Ernest Musser
- Born: February 19, 1921
- Died: February 4, 2001 (aged 79)

Formula One World Championship career
- Nationality: American
- Active years: 1953–1955
- Teams: Stevens, Kurtis Kraft, Templeton
- Entries: 3 (2 starts)
- Championships: 0
- Wins: 0
- Podiums: 0
- Career points: 0
- Pole positions: 0
- Fastest laps: 0
- First entry: 1953 Indianapolis 500
- Last entry: 1955 Indianapolis 500

= Ernie McCoy (racing driver) =

American racing driver

Ernest "Ernie McCoy" Musser (February 19, 1921 in Reading, Pennsylvania - February 4, 2001) was an American racecar driver.

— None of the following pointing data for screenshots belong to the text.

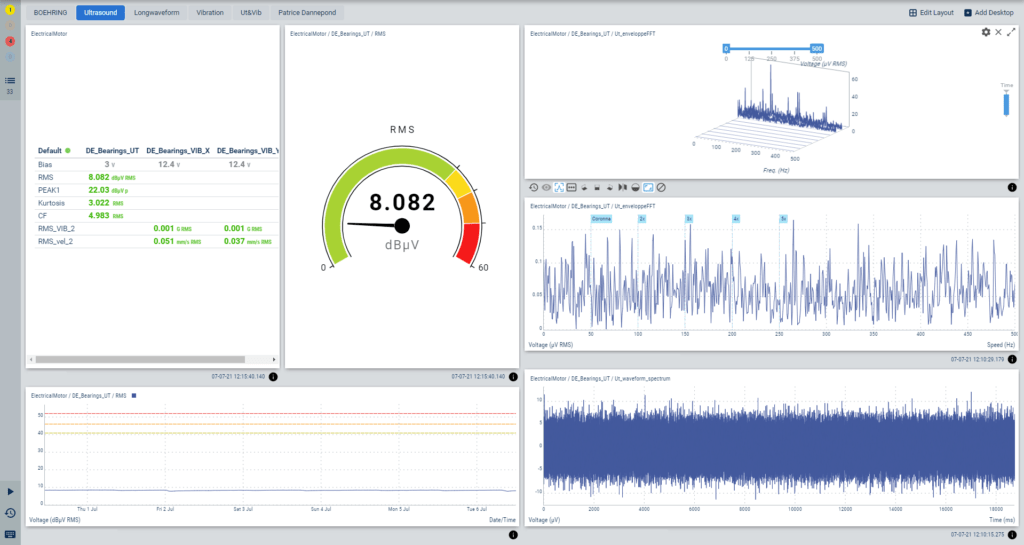The width and height of the screenshot is (1024, 545).
Task: Click the 500 handle on frequency range slider
Action: pos(817,48)
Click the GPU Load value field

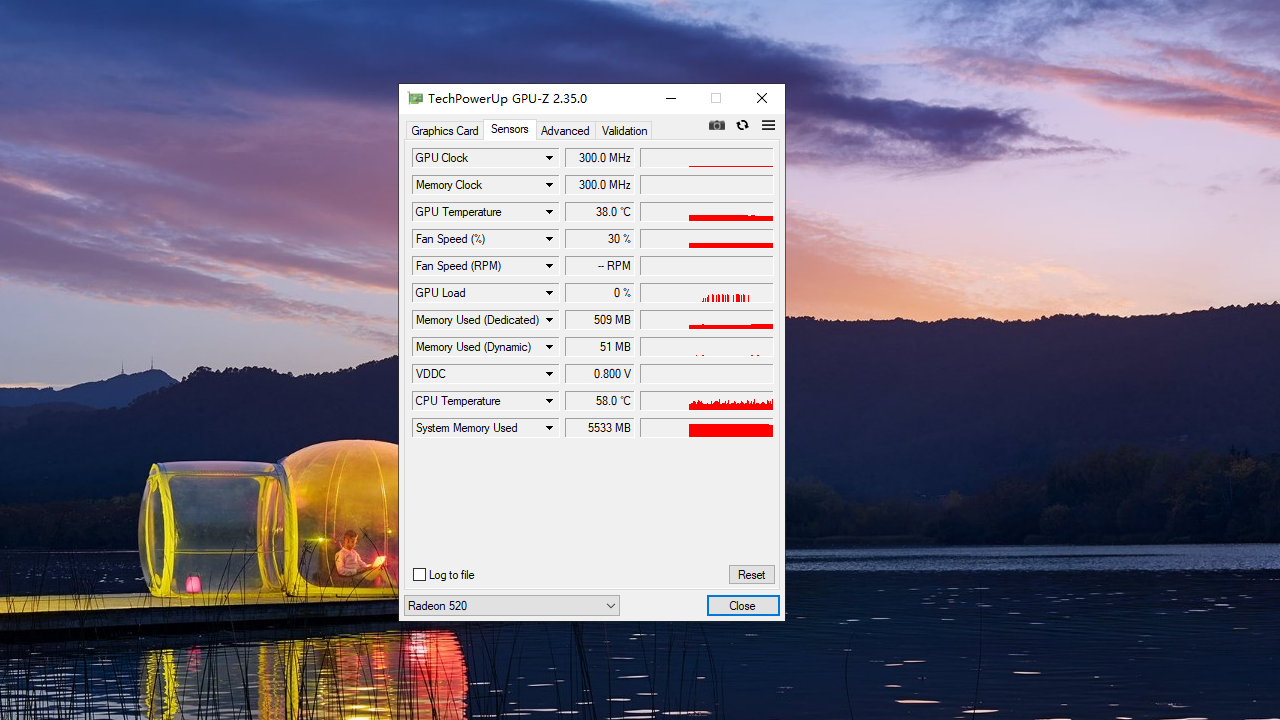[599, 292]
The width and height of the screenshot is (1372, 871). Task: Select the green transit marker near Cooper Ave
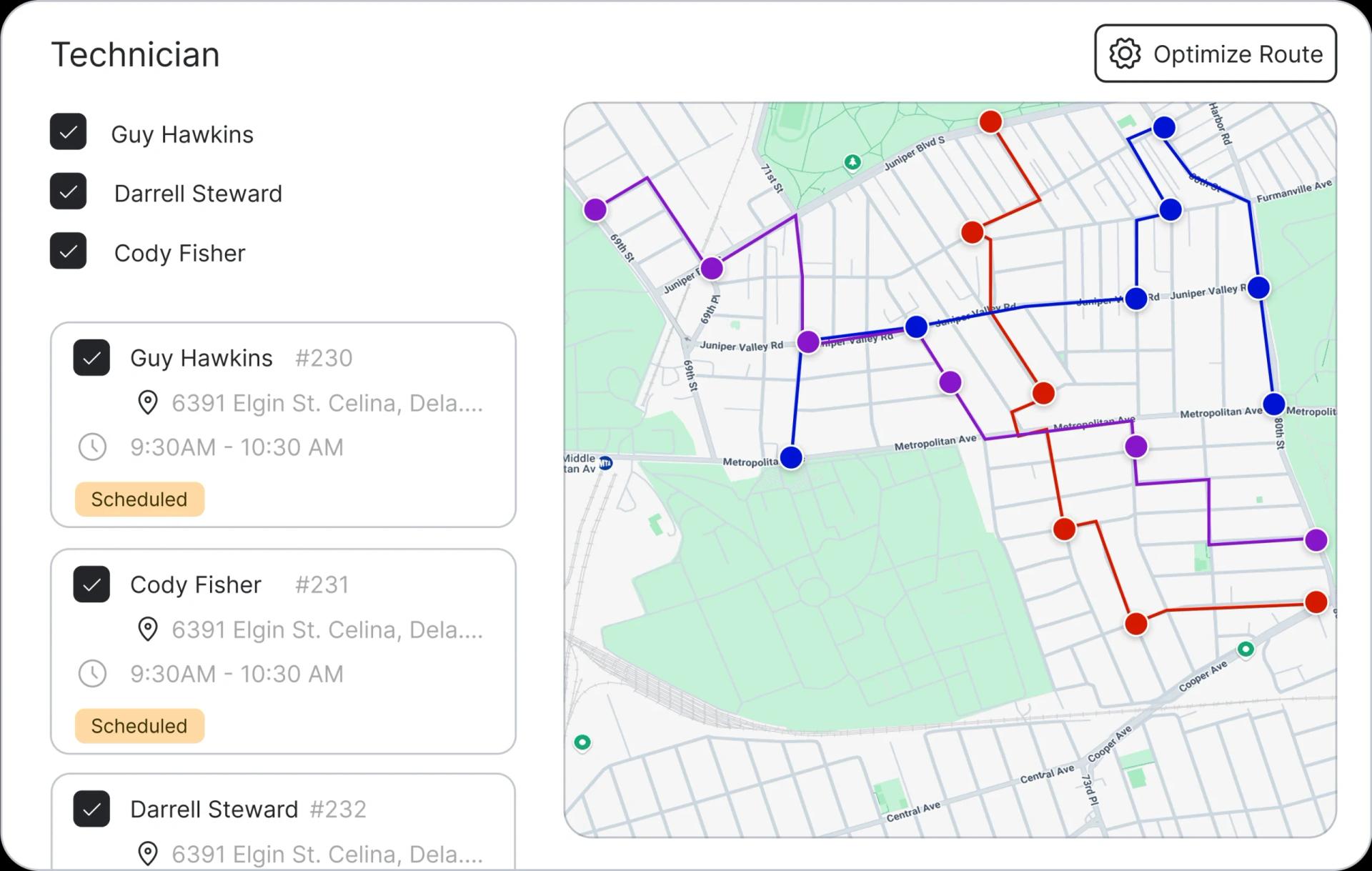(x=1246, y=649)
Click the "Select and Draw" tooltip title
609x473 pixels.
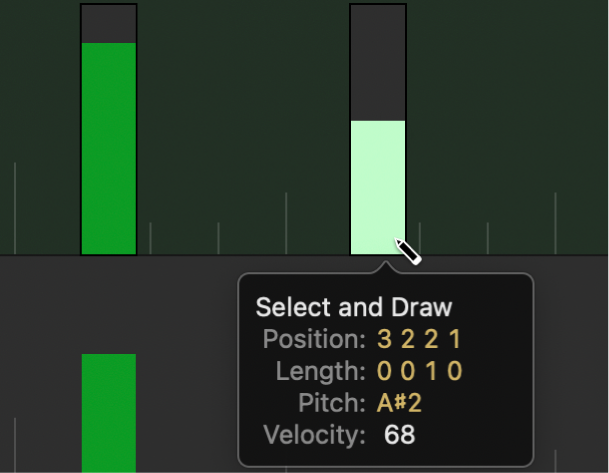(354, 307)
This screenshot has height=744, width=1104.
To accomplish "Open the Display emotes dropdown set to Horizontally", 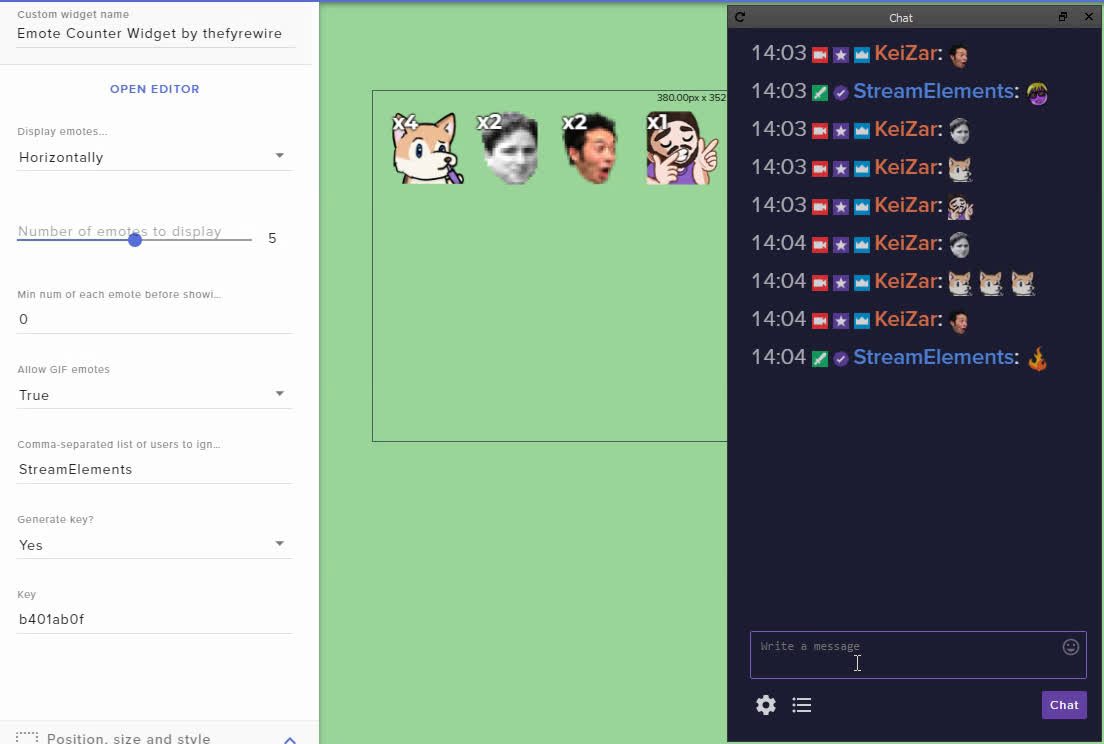I will (154, 156).
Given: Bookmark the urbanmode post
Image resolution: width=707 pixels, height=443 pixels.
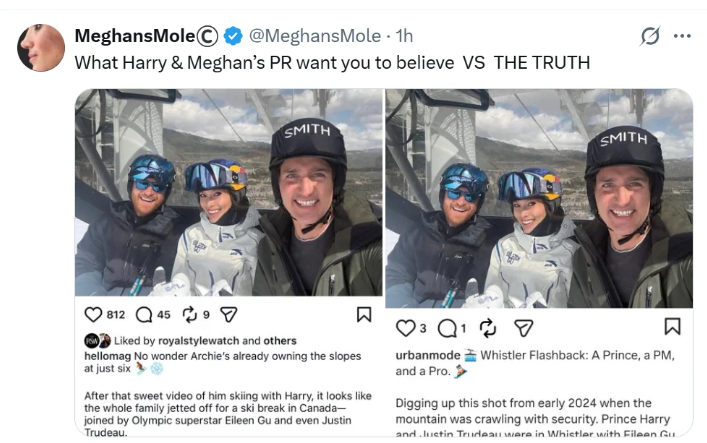Looking at the screenshot, I should pyautogui.click(x=673, y=326).
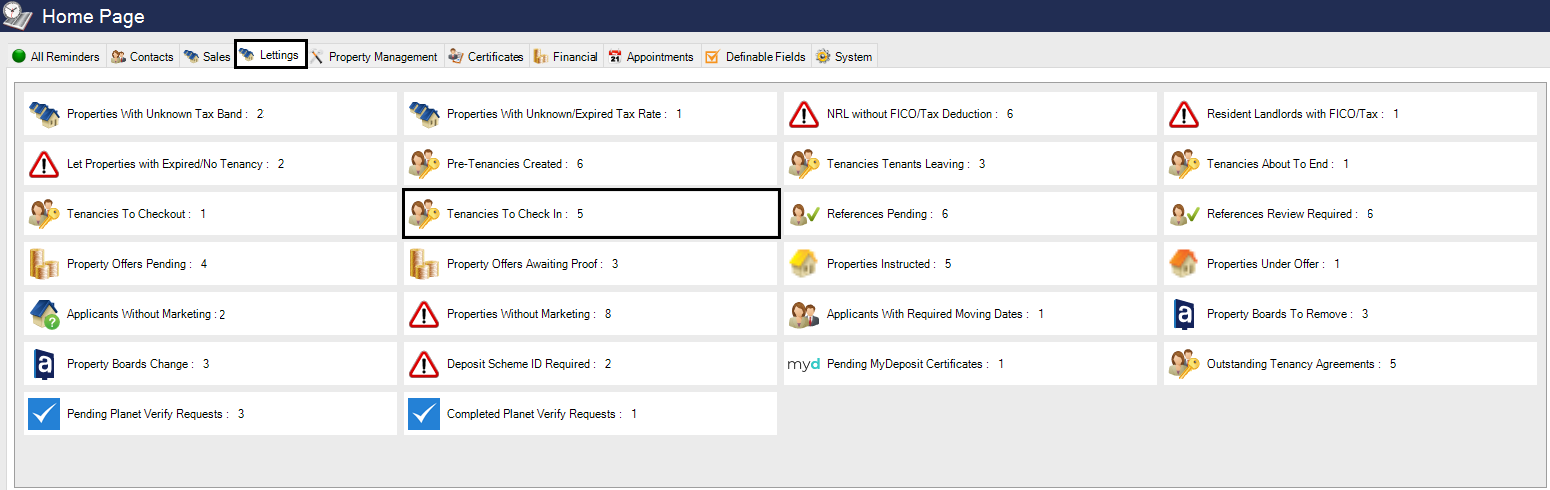The width and height of the screenshot is (1550, 490).
Task: Go to the Financial tab
Action: (x=566, y=57)
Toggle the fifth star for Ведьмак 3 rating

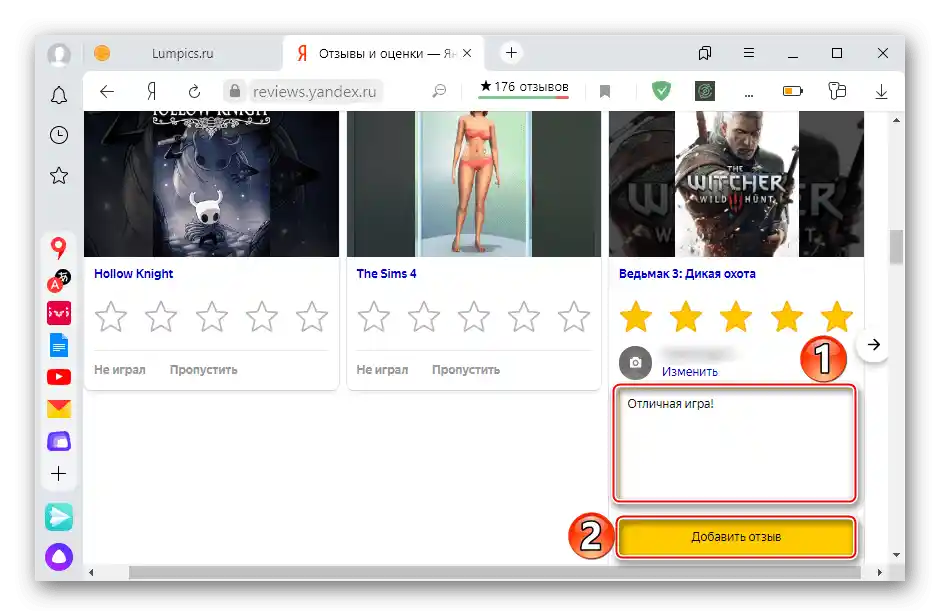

McCoy's real name was Ernest Musser.

==Indianapolis 500 results==

| Year | Car | Start | Qual | Rank | Finish | Laps | Led | Retired |
|---|---|---|---|---|---|---|---|---|
| 1953 | 12 | 20 | 135.926 | 22 | 8 | 200 | 0 | Running |
| 1954 | 32 | 20 | 138.419 | 16 | 16 | 194 | 0 | Flagged |
| Totals |  |  |  |  |  | 394 | 0 |  |

| Starts | 2 |
| Poles | 0 |
| Front Row | 0 |
| Wins | 0 |
| Top 5 | 0 |
| Top 10 | 1 |
| Retired | 0 |

==World Championship career summary==
The Indianapolis 500 was part of the FIA World Championship from 1950 through 1960. Drivers competing at Indy during those years were credited with World Championship points and participation. McCoy participated in two World Championship races but scored no World Championship points.